My partner and I have reached a quandary and wanted to reach out to the expat community before I toss the towel in.

We have submitted all the paperwork for get the residency visa to the Washington DC location. They have been fantastic so far. It all looks good because we sent a very healthy portfolio thinking they would approve faster, probably not but it doesn’t hurt to try. Now the quandary. The Portuguese consulate said that the SEF changed the policy recently regarding accommodations. My intentions were to stay at the Lisbon Marriott for two weeks initially until we get our apartment. The reason we are dragging our feet is that we are not sure of the neighbourhood until we actually see it and I don’t want to pay in advance and commit to a six month lease with all of the deposits, commissions etc. I had some very bad experiences in Buenos Aires a few years ago with a kindergarten next door and one with a very active drummer directly above us. I had rented on-line and the real estate agent conveniently forgot to tell me.

SEF now requires either a 6 month lease, a home purchase (but that would be the Golden Visa which I am not interested) or a letter from friends saying that we would be staying with them.
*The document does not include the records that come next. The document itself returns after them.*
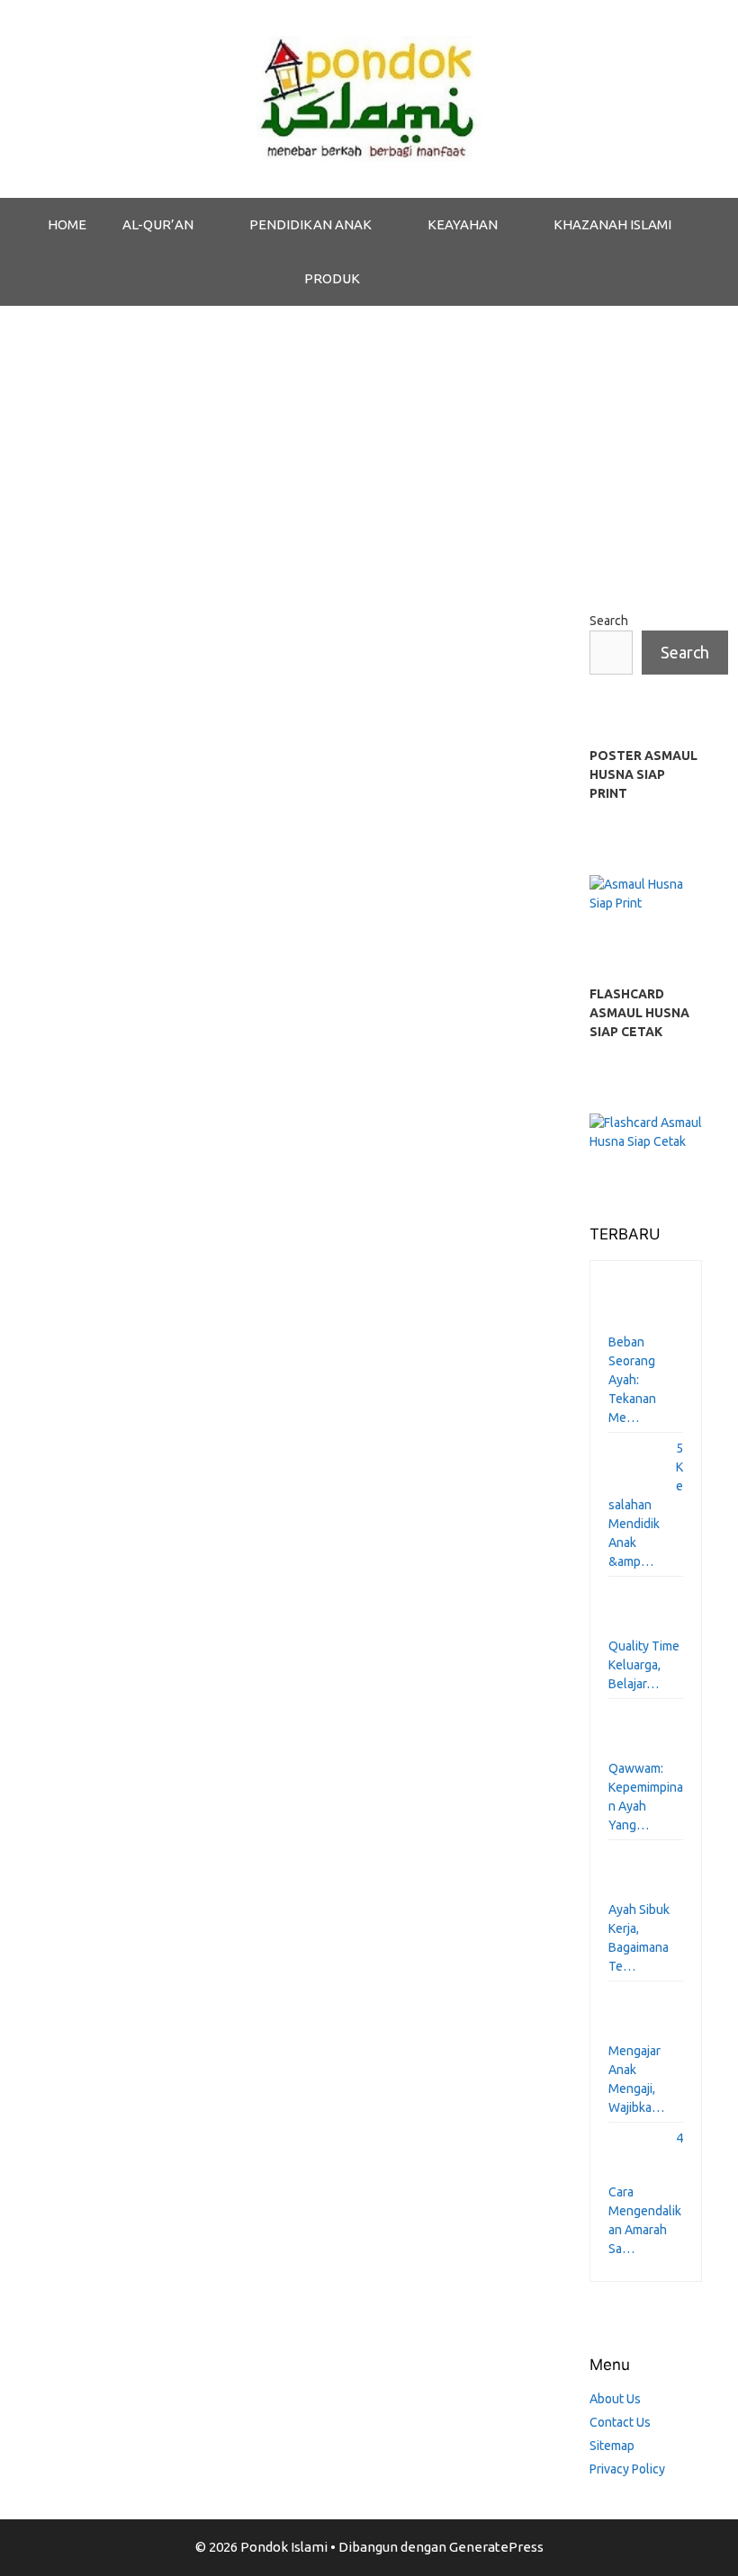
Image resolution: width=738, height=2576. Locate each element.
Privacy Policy (627, 2469)
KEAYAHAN (463, 224)
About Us (615, 2399)
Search (609, 620)
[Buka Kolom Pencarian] (424, 279)
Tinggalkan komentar (124, 1587)
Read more (93, 1556)
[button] (212, 225)
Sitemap (612, 2445)
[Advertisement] (369, 441)
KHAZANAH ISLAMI (612, 224)
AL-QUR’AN (158, 224)
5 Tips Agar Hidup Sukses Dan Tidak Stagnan (120, 791)
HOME (67, 224)
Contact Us (620, 2422)
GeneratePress (496, 2546)
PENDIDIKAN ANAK (310, 224)
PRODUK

I know it is a lot to ask someone but I thought I would give it a shot. Is there anyone that would be will to provide a letter for us so we can continue our visa processing? Now a little about us. We are a gay couple of 26 years with a little recue cat from Mexico. We are both Americans and both retired, 64 and 58. We currently live in the San Diego area and go back and forth to our Mexico house near Rosarito.

If anyone could open their hearts to do this I would be greatly appreciative as we were looking forward to making Portugal our new home.

If you wanted to Skype so you can see that we are who we say we are that would be great. It would be a way to meet new friends.

Thank you everyone. Hope everyone in the expat community has a very festive holiday season.

Michael and Edgar


----------



## smudges (May 2, 2013)

Why not rent Travelling Man's apartment? It's not in Lisbon, but I bet it's a lot quieter than the city plus I'm pretty sure he won't screw you over.


----------



## travelling-man (Jun 17, 2011)

We might be able to help & feel free to send me a PM or look at the website in the link below this post & use the contact us function......... I can guarantee no near neighbours of any kind but you will get the 0830 hours duck & goose wake up call in the mornings! 

But as Smudges says, we're in the central zone not in Lisbon.


----------



## cruizes (Oct 9, 2011)

It looks very beautiful but I think initially it would be a little too quiet for us. Of course after a few months in the Lisbon or Porto I probably would welcome a move to this charming and quaint area.


----------



## travelling-man (Jun 17, 2011)

I fully understand & good luck with finding what you need.


----------



## Naaling (Apr 9, 2015)

cruizes said:


> It looks very beautiful but I think initially it would be a little too quiet for us. Of course after a few months in the Lisbon or Porto I probably would welcome a move to this charming and quaint area.


I'm not trying to be rude. I simply don't understand.
What is more important? Getting the visa or where you spend your first 6 months in Portugal.


----------